These four dimensions — timeliness, accuracy, relevance, and actionability — serve as quality multipliers for any output metric. A report is only valuable if it was timely, accurate, relevant, and actionable.
Maturity Assessment Frameworks
Beyond operational metrics, periodic maturity assessments evaluate the overall sophistication of the CTI program.
CTI Maturity Models
Several maturity models exist for CTI programs. Common maturity levels follow a progression:
- Ad hoc / Reactive: No formal CTI function. Threat data is consumed opportunistically during incidents.
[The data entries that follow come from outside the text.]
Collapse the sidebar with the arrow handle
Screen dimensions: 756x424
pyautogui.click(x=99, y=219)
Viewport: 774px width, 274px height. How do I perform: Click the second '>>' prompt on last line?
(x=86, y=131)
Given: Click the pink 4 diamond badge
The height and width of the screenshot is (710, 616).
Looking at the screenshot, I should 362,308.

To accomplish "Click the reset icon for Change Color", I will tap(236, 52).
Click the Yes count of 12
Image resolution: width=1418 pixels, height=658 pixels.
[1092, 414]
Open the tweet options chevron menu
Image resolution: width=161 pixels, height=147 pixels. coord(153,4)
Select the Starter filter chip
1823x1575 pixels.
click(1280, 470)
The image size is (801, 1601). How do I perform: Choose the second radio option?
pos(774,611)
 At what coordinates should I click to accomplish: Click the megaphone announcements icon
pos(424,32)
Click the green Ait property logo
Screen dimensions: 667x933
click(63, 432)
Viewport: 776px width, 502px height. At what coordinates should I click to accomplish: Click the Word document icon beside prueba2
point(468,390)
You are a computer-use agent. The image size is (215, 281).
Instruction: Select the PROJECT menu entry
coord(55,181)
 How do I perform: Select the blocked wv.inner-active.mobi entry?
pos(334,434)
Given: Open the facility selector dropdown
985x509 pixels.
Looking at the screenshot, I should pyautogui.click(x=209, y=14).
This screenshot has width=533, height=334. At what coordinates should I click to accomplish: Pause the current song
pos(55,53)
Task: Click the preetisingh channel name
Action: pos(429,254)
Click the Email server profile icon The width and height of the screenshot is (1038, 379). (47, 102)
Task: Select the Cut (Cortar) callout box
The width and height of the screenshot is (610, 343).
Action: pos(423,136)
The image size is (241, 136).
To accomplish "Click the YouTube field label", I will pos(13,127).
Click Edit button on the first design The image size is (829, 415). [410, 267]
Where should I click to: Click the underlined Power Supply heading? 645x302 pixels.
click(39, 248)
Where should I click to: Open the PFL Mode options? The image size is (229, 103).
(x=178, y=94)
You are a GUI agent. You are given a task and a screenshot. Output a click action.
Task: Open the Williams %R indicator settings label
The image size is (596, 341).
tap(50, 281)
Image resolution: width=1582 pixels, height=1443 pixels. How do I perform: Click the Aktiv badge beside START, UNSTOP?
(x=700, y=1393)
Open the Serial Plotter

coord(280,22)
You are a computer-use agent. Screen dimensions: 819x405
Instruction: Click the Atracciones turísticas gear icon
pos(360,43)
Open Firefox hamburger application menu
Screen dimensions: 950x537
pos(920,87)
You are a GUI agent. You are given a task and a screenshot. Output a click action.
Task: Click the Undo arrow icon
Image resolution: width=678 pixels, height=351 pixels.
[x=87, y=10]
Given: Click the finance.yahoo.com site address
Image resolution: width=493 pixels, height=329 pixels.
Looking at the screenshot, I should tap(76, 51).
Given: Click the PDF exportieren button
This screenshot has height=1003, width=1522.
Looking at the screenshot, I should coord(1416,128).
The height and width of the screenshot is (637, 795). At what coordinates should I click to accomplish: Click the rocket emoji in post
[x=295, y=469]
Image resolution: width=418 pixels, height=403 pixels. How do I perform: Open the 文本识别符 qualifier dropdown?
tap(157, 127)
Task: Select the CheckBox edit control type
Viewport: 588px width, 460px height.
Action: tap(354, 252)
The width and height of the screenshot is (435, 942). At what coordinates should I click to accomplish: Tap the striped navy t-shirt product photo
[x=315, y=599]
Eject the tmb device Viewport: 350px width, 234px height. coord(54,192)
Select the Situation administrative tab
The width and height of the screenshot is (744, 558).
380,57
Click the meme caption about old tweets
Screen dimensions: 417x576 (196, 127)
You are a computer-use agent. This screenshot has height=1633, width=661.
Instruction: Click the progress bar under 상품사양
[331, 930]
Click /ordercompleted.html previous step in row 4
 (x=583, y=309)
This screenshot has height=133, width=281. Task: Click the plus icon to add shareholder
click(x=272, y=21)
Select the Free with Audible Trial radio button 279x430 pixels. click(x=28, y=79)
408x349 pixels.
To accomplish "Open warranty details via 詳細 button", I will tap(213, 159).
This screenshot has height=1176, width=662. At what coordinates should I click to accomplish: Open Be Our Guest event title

- Emerging: Dedicated CTI staff exist. Basic feed ingestion and IOC matching is operational. Intelligence products are primarily tactical.
- Defined: Formal intelligence requirements exist. The intelligence cycle is documented and followed. Products span tactical, operational, and strategic levels.
- Managed: Metrics are collected and used for program improvement. Feedback loops with IR, SOC, and vulnerability management are established. Automation handles routine enrichment.
- Optimized: CTI is embedded in organizational decision-making. Intelligence drives proactive security strategy. The program continuously self-improves based on outcome metrics.
Assess your program annually against a maturity model and set specific goals for advancement. Moving from Level 2 to Level 3 might mean formalizing PIRs; from Level 3 to Level 4 might mean implementing the metrics framework described in this lesson.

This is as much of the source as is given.